今回の主な改正は、これまで紙の書面や対面でのやりとりで行われてきた民事裁判について、記録は原則電子データ化され、提訴から判決までの手続をオンライン上でできるようにするという内容です。
これは、訴訟の流れをオンラインやペーパーレスにして、裁判を効率化・迅速化し、利用しやすくすることが目的とされています。
オンラインでのやりとりは、弁護士らは義務化されます。
弁護士をつけない本人訴訟は、現在、民事裁判の約半数を占めますが、この場合には、従来どおりの紙での運用も認められます。
これまで法廷で行われてきた審理もウェブ会議で参加できるようになります。
また、双方当事者が同意をすれば、6ヶ月以内に審理を終え、その後1ヶ月で判決をだす制度もできます。
憲法が定める「裁判の公開」の原則については、法廷にモニター画面を置き、傍聴者が裁判の審理などを見られるようにする見通しと言われています。

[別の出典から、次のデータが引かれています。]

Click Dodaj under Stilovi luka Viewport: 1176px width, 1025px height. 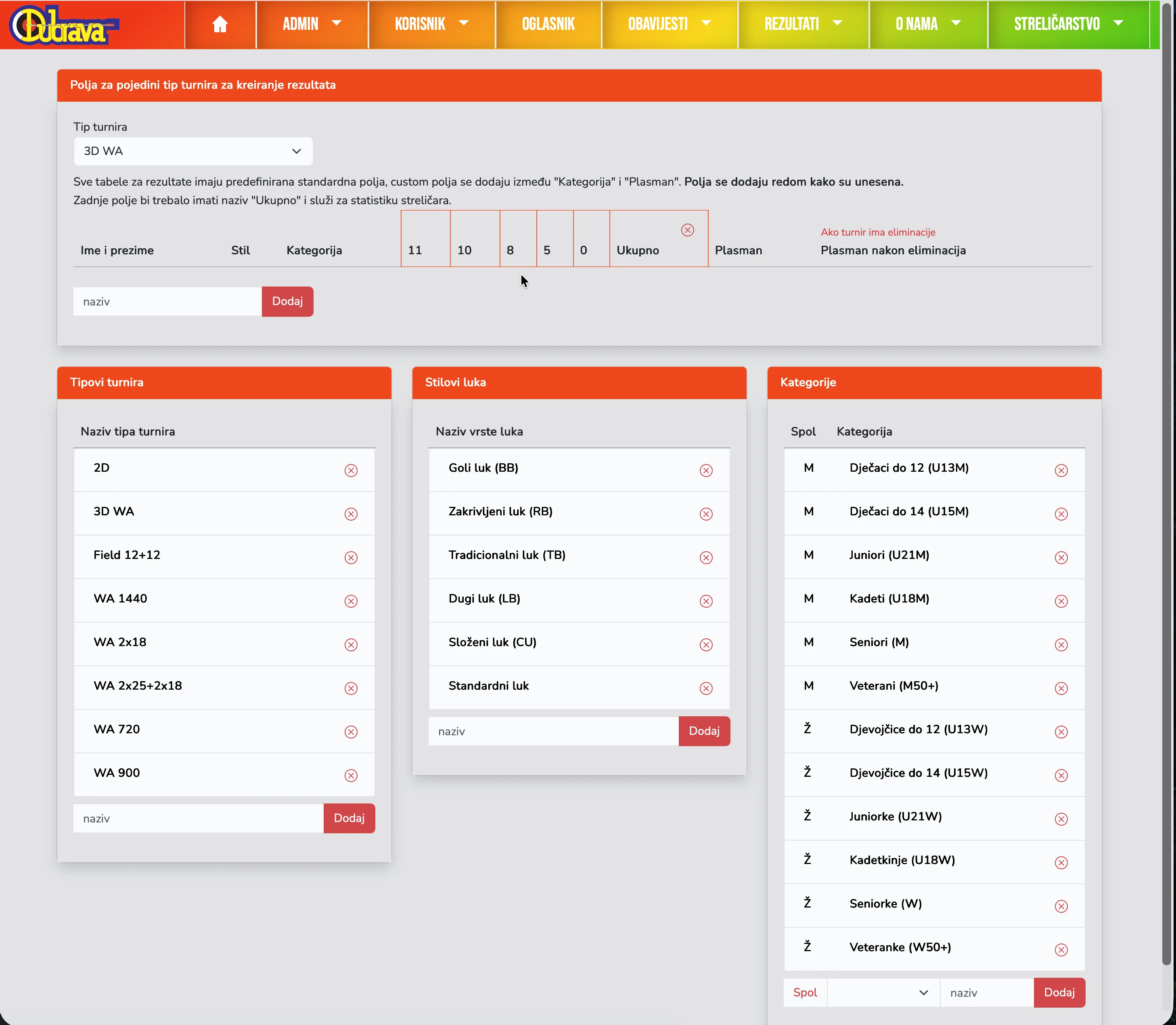click(703, 731)
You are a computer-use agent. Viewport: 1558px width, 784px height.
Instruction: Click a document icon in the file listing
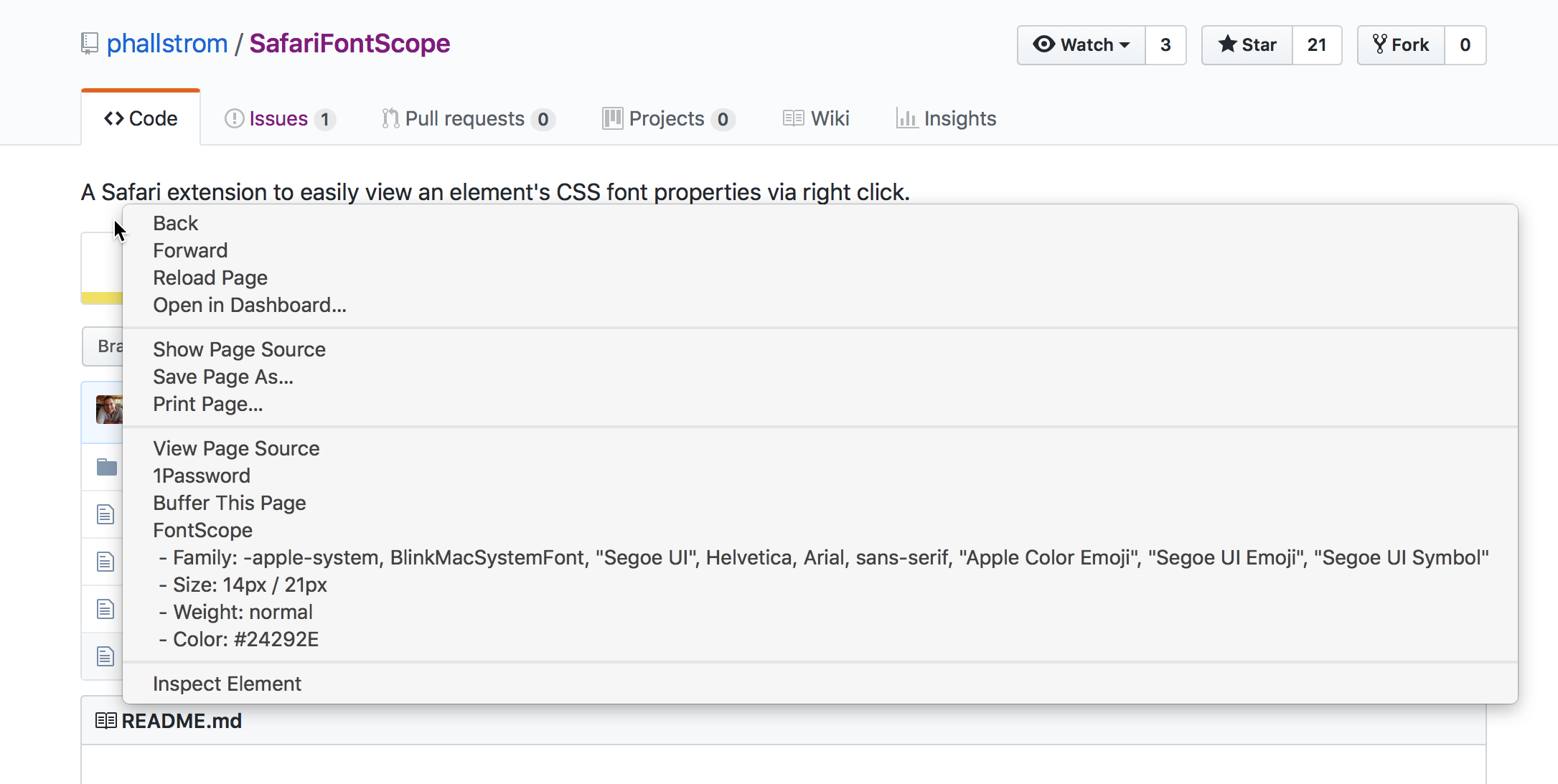[105, 514]
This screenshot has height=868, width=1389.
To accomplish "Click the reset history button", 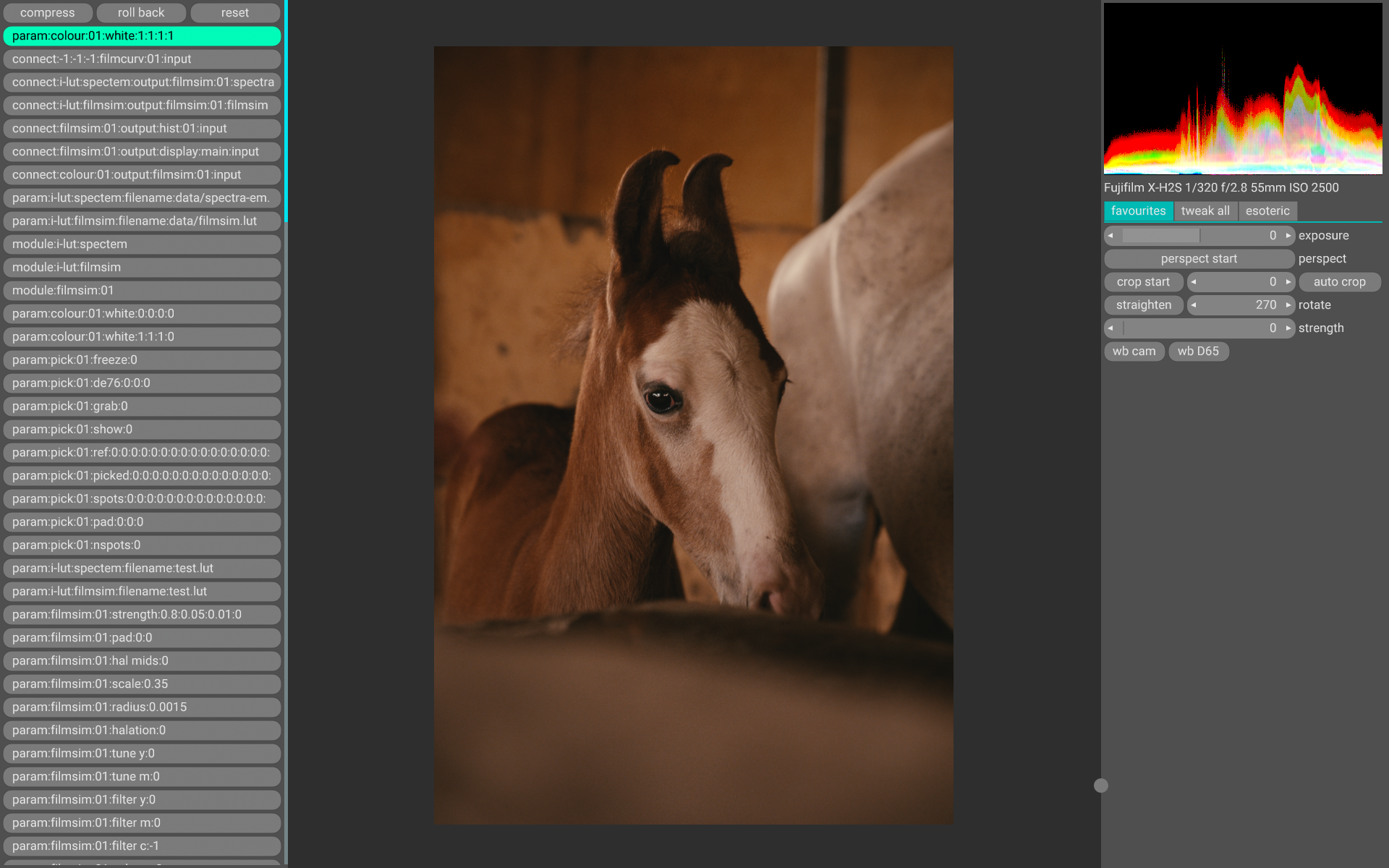I will pyautogui.click(x=234, y=13).
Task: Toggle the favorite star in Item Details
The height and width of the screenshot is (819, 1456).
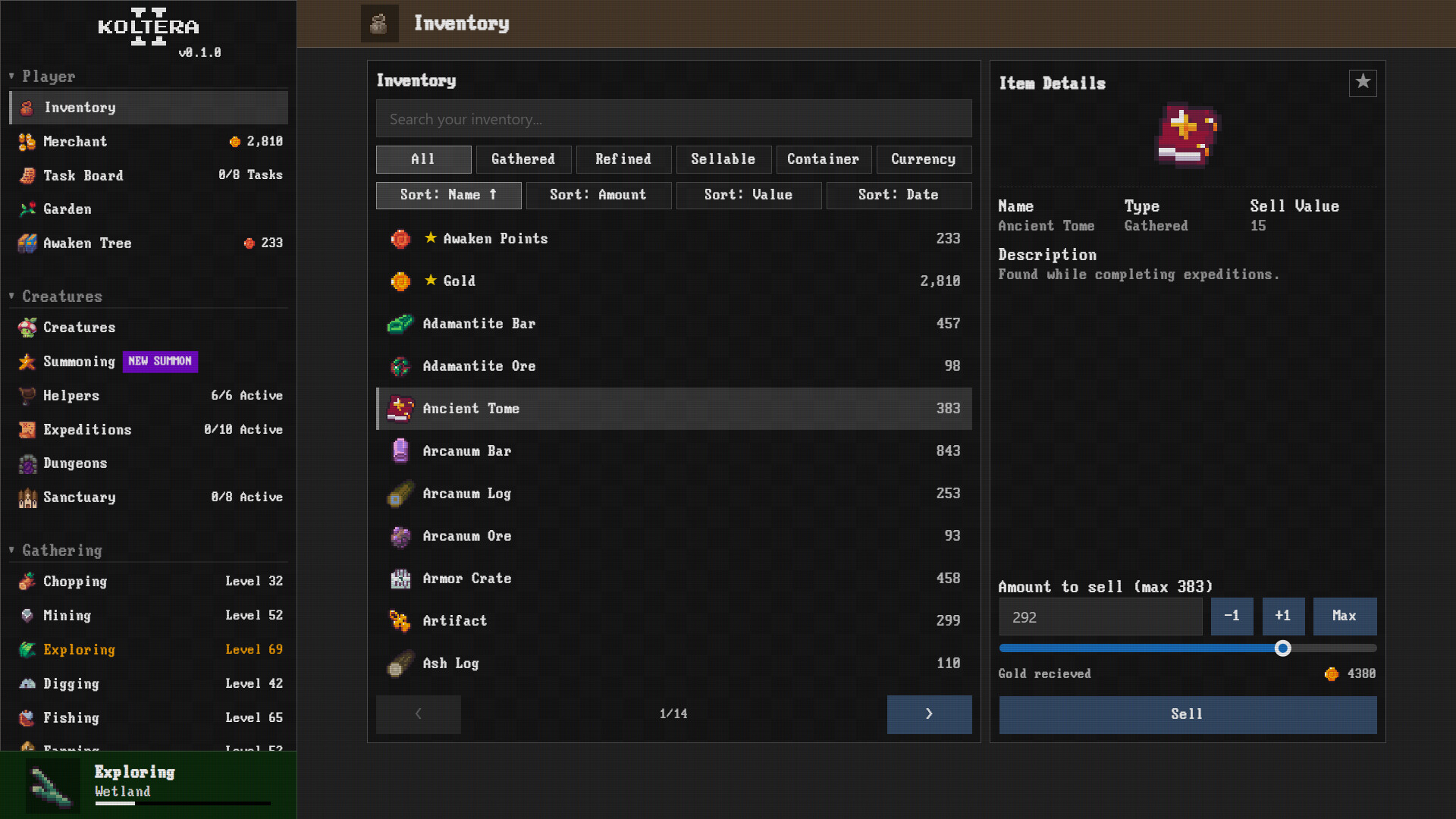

性犯罪やDVを受けた被害者が提訴する場合には、安全確保のため、訴状に住所や氏名を記載しなくてもよいという秘匿制度も創設されました。
しかし、課題もあります。
IT化が進めば進むほど、情報漏えいなどセキュリティー上の脅威は深刻化します。
証人尋問や調停で、当事者や弁護士以外の人がカメラに映らない場所から助言や指示をする恐れも考えられます。
また調停や和解などは、調停委員や裁判官に対する信頼ができていく中で成立することも少なくありませんが、はたして、対面でなく、画面上で信頼関係を築くことができるかどうか懸念されるところです。
裁判官も果たしてモニターを通して適切に心証が取れるでしょうか。
更に、誰もがITに精通しているわけではなく、不慣れな高齢者などへの支援も不可欠です。
改正法は、2025年度までに順次施行されていく予定です。